Task:
Rewrite the lines from the one containing "Identify the location" down to the one containing "(1194, 384).", replacing "location" with "position" and keeping everything else the same. Leave the pictures out of your answer.

Task input:
========================================

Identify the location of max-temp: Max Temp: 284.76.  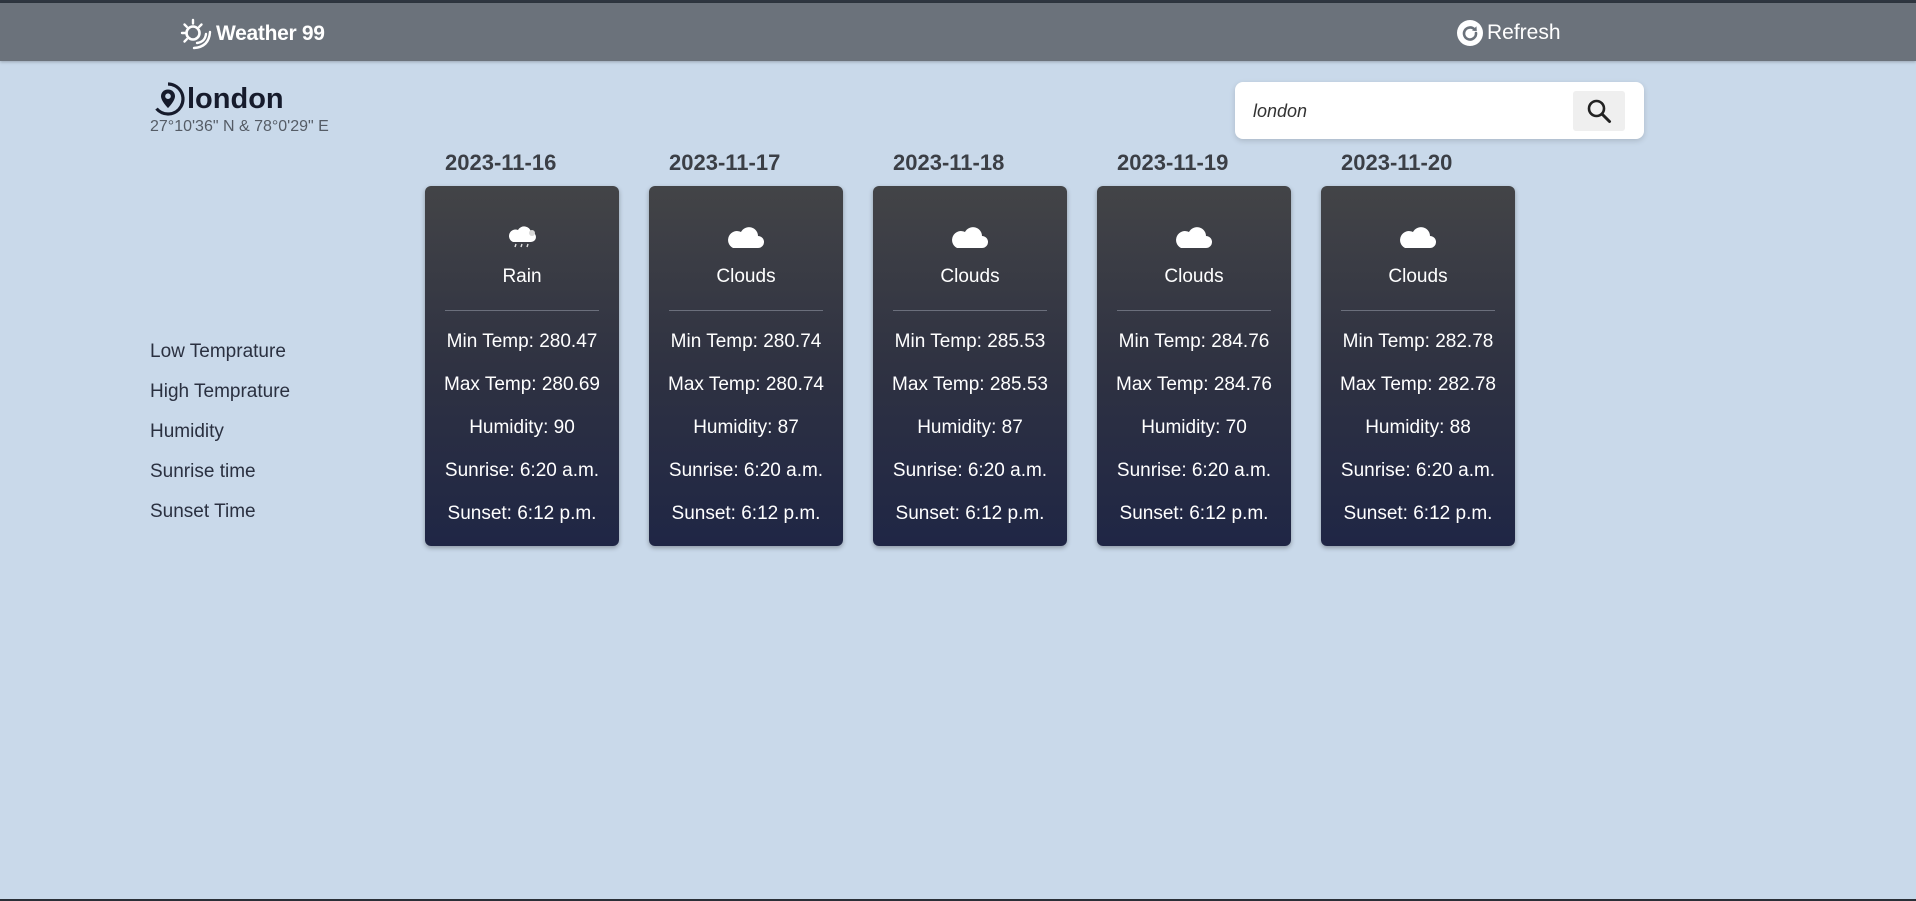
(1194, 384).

========================================

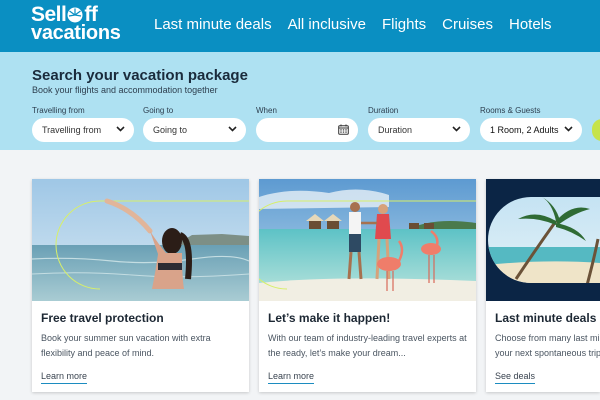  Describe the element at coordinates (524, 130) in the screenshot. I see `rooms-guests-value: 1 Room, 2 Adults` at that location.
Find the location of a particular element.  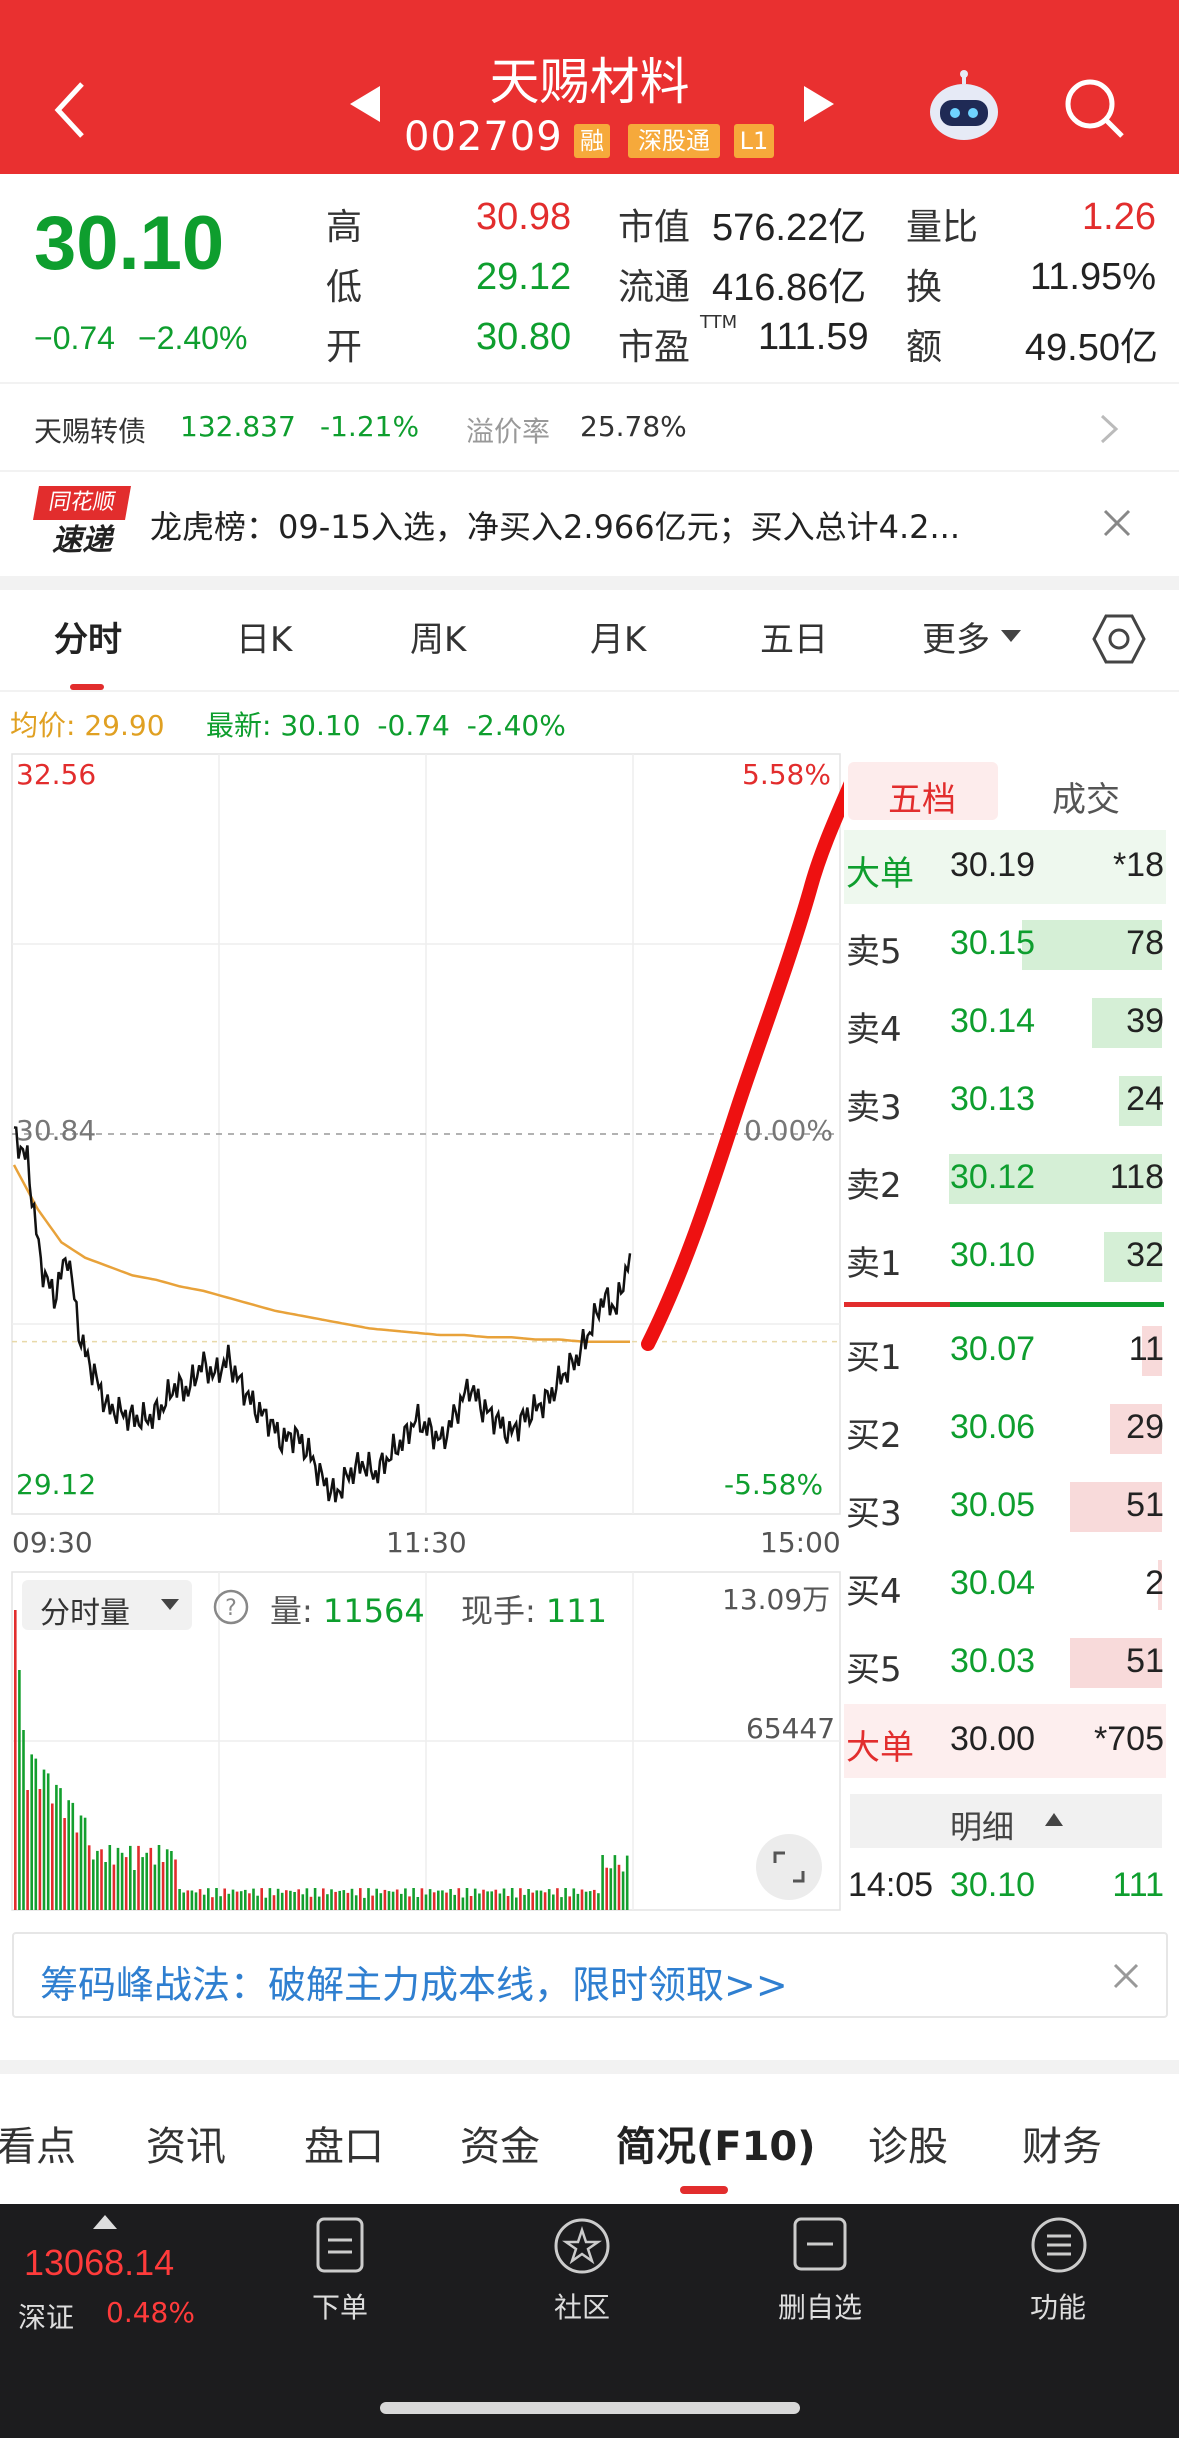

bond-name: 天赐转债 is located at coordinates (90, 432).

========================================

Task solution:
Identify the position of max-temp: Max Temp: 284.76.  
(1194, 384).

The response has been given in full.